Dos and Don'ts in The Changing Language of Literature examination

The Opening Paragraph
DO
• Start with a brief summary
• Focus on these extracts
• Point out common features
AVOID
• General background on authors
• Setting the scene with overview of whole texts
• Prepared openings on genre and style

Identifying Ideas (section one)
DO
• Read both extracts carefully
• Clearly identify the ideas in these extracts
• Plan a balanced list so both extracts get attention
AVOID
• Over-reliance on prepared lists of expected themes and ideas
• Distorting the extracts to fit preconceived ideas

Some Ways of Presenting Ideas
DO

• Show how characters are being presented
• Explain the impact of genre, literary and linguistic devices, dialogue
• Discuss the crafting of the extract
AVOID
• Describing the content and/or re-telling the story
• Random feature-spotting
• Selection without explanation

Language Choices Conveying Attitudes and Values (section two)
DO
• Be specific about attitudes and values
• Explain the crafting of the extract and the use of connotation, irony, innuendo, suggestion
pejorative terms etc
AVOID
• Broad descriptions of characters, unlinked to these extracts
• Selection without explanation
• Leaving the examiner to draw conclusions

Changes in Language and Style Over Time (section three)
DO

• Include a range of features
• Discuss changes in style and readers? expectations
• Link information to the wording of the extracts
AVOID
• Over-dependence on examples from other parts of the texts
• Pre-digested information unlinked to the extracts
• Selection without explanation


Relating the Extracts to the Whole Text (section four)
DO

• Show knowledge of the texts, genre, style
• Identify recurring themes and point out the atypical
• Make specific references to similar instances/ideas/values
AVOID
• The over-reliance on the deficit mode: "the extract doesn't show..."
• Assertion without exemplification: "this happens a lot"




Outline Planning


It is always helpful if students have a clear idea of how to map out the whole of the exam
response without spending too much time on preparation.
The Outline Planning Grid should be useful in ensuring that all points are going to be covered. The proportion of writing for each bullet point may be different and there is no intention to be prescriptive as to the way in which candidates present their final answer.


The Question

Put the extracts briefly into context.

Draw brief conclusions about common features, signalling differences where appropriate.
Comment upon ideas in both extracts and the ways in which they are presented.
Comment upon how the writer's language choices in each extract help to reveal attitudes and
values.
Comment upon what the language of the two extracts tells us about changes in language and style
over time.
Are the ideas, attitudes and values revealed in these extracts characteristic of those to be found in
each text as a whole? Suggest a few specific examples from each text to demonstrate your points.



Writing the Response
The Opening Paragraph

A brief summary that puts the extracts into context is often very effective

Avoid prepared openings on genre and style


Identifying ideas and ways of presenting them


It is often convenient to link a discussion of ideas, with evidence about attitudes and values and changes in readers' expectations.
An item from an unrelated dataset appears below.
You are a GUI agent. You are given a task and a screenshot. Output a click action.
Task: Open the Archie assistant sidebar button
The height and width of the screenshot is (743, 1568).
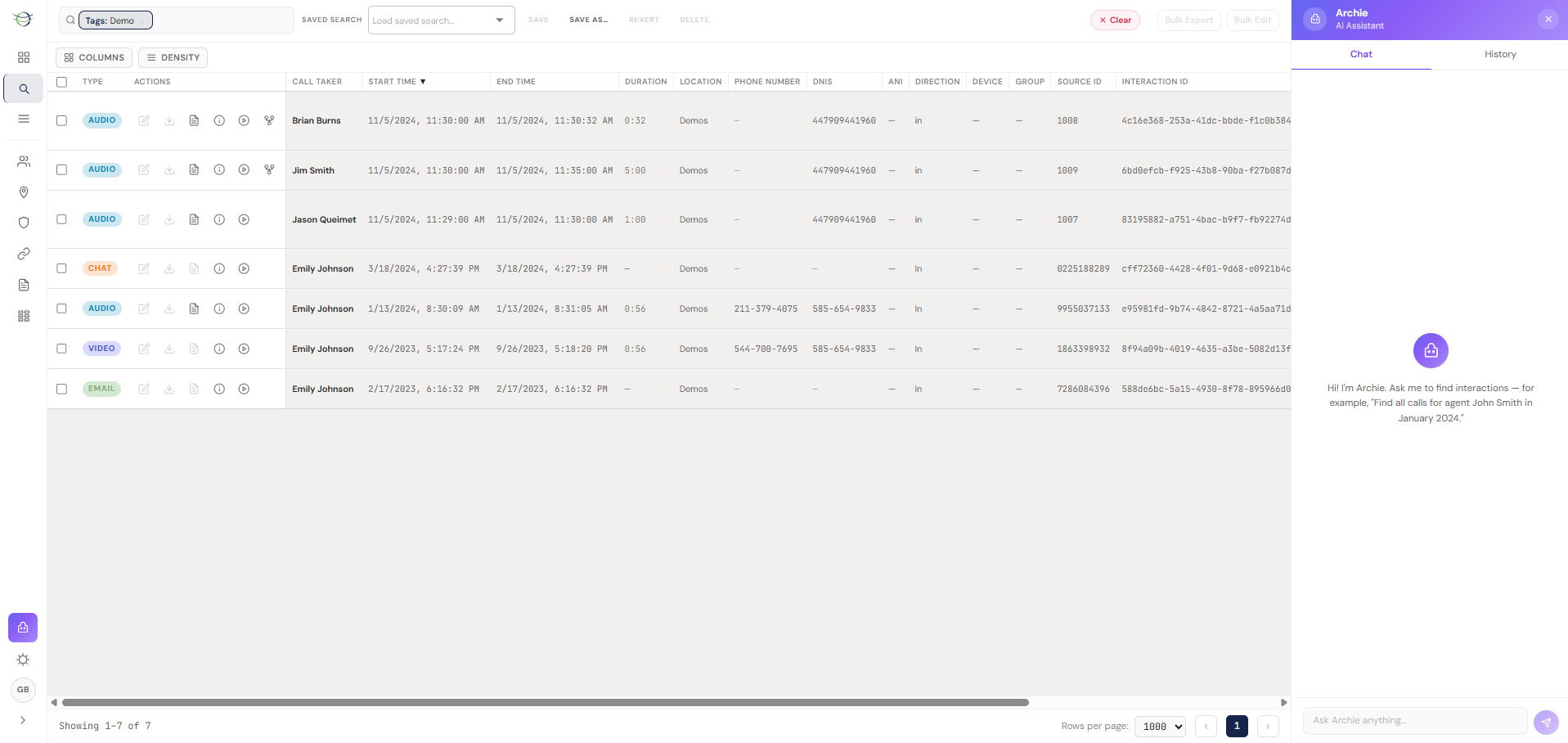pos(23,628)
Many candidates underestimate the impact of changing tastes and do not always make much reference to the different effects of register.

To answer this first bullet point effectively, candidates need to show they understand the crafting of the extract.

It is essential that candidates get beyond the meaning and consider how the meaning is conveyed.

Language choices conveying attitudes and values

It is often useful to link analysis of literary and linguistic features with ideas about attitudes and values, as well as with references to the whole text.

A very good area for exploring attitudes and values is through a study of dialogue. The dialogue allows characters to demonstrate their personality. In The Hound of the Baskervilles, Holmes's own language shows how he considers himself intelligent.


A good example of changing style is literature is seen by the way in which speech is represented. The modern writer often tries to give an appearance of spontaneity, whereas lengthy exchanges in 19th century literature were accepted as part of the literary genre.

Changes in language and style over time


Unit 2 has been developed to allow candidates to study the aspect of English language associated with change. Most candidates can pick out the unfamiliar and identify the modern. Some candidates do not go any further.

The better essays will show an ability to discuss the nature of the changes that have taken place and will use some appropriate terms to describe the changes.

Relating the extracts to the whole texts

The final bullet point requires candidates to comment upon the relationship between each set extract and the whole text. In linking the ideas, attitudes and values found in the set extracts with those found in the whole texts, the best answers are likely to use exemplification and specific references to support their argument. Some credit can be given to answers that simply identify recurring ideas, attitudes and values. Likewise, those answers that identify ideas, attitudes and values found elsewhere in the text but not represented in these extracts, can be given some credit for a relevant contribution to the discussion.
Reference to the way in which characters are consistently portrayed can be helpful in this section. This point could have been strengthened by specific exemplification from other parts of the book.